Financial literacy is increasingly important in these turbulent times, when financial uncertainty plagues many Canadians.

The CPA Canada 2018 Canadian Finance Study revealed that 11 per cent of respondents were pessimistic about their finances, 45 per cent thought little would change, and three per cent didn’t know. And only 48 per cent gave themselves a B grade or higher in their overall personal financial skills. That leaves a lot of room for change.

At CPA Canada’s Mastering Money conference 2019, keynote speaker Wendy De La Rosa will look at how we can use behavioural science to improve financial well-being. 

De La Rosa, who is co-founder of Common Cents Lab and a behavioural scientist at Stanford University, doesn’t think simply educating consumers is the answer.

“Often, when we really want to help someone to improve their financial well-being, we think we should teach them how to budget, how to save, how to manage their money,” she says. “We think if we impart that wisdom and information and knowledge, it should translate into a change in behaviour. And, sadly, oftentimes, thats not how the equation works.”


Trying to change our financial habits is similar to trying to lose weight, says De La Rosa. We know we should be eating better and exercising. But it’s hard, so we procrastinate. 

De La Rosa found that 92 per cent of the people she surveyed can identify three actions they could take in the current month to improve their financial situation. These might include asking for a raise, working more hours or spending less. But just knowing what they should do was no guarantee that they would follow through.

She cites a study by researchers Daniel Fernandez and John Lynch, who looked at more than 200 studies to try to find the link between financial education courses and financial behaviour. They found that education counts for 0.1 per cent of the variance in financial behaviour—and the figure is even smaller for lower-income populations.

“If your goal is to change financial literacy, financial education is effective,” says De La Rosa. “However, if your goal is to change financial behaviours, you have to go beyond financial education. I call it a behavioural intervention. And we created a simple ‘three B’ framework to describe it.”

Here’s how it works: 


Pick the single most important behaviour required to meet the financial goal. This could be as simple as opening a savings account. And don’t mistake outcomes, such as losing 10 pounds, for behaviours (for example, eating an apple a day before leaving for work). Be specific.


De La Rosa encourages looking at barriers to change that can be controlled rather than the large structural ones that can’t be. 

For CPAs, she says it’s important to take a good look at the barriers that you might be unwittingly putting up because they might be discouraging your clients from taking action. For example, with every form you ask a client to fill out, with every trip they have to take to the bank, you are putting up a potential barrier. “But if you, as the financial adviser, start the process and simply ask them to provide a signature, you remove the barriers,” she says.

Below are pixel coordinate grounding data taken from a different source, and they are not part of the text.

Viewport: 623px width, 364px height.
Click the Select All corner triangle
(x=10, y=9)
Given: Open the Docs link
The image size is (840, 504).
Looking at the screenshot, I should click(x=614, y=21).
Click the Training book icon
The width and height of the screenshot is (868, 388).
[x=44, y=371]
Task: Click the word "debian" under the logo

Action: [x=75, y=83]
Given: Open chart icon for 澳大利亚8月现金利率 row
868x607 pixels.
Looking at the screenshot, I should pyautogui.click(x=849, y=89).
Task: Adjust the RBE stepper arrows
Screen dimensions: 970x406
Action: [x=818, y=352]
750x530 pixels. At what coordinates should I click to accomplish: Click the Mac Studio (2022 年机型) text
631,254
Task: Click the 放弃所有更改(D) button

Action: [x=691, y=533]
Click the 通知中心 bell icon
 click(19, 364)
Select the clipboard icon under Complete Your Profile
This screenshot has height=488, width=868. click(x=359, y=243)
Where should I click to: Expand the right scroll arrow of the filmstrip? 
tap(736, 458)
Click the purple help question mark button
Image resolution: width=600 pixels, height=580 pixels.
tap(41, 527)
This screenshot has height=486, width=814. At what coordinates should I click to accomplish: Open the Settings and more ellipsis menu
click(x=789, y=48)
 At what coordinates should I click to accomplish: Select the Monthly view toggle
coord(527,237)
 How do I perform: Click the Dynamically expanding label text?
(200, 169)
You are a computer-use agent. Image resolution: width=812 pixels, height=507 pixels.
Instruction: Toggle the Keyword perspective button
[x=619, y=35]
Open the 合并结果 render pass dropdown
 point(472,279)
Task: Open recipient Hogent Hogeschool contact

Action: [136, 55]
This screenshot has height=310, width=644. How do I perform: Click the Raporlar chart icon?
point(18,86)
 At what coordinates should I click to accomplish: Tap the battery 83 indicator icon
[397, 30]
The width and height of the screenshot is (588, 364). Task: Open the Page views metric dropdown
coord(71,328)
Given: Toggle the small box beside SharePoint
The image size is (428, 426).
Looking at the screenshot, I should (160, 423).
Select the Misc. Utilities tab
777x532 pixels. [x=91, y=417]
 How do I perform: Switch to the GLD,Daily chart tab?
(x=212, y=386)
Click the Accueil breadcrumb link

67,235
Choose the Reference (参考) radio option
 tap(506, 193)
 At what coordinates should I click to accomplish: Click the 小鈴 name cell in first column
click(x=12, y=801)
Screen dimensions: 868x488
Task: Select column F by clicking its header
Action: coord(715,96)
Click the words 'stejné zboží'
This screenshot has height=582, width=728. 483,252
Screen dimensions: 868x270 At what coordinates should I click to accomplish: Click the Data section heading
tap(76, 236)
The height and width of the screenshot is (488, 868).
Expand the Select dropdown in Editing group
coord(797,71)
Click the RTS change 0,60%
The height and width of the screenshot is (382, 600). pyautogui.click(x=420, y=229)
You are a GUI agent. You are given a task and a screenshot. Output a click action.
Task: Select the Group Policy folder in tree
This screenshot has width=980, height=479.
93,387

In studies, De La Rosa’s lab found that financial incentives—for example, increased interest or augmenting each dollar saved by ten or twenty percent—did not necessarily motivate people to save. Instead, reminding them of why they were saving—say, for a good education for their children—was more effective.

Beyond motivation, De La Rosa also found that automatic transfers (which are set up so that a percentage of a person’s income goes into savings) can be a useful tool for improving financial well-being. And again, it’s one that removes barriers. The customer doesn’t have to remember to log in to a banking portal or go to the bank. It just happens.

“Most of the work is in the details,” she says. “But as a CPA, you can control the details, you can control the way you set up a savings plan for your client. And even if you do not actually set up the plan, you can at least help guide your client to see how they can be more successful with it.”


This year, CPA Canada’s annual Mastering Money conference will be held in Ottawa, Ont., on November 7 and 8. Focusing on the theme of “Building resilience in volatile economies” it will bring together thought leaders and industry experts from across the country to address financial uncertainty and how Canadians can better understand it.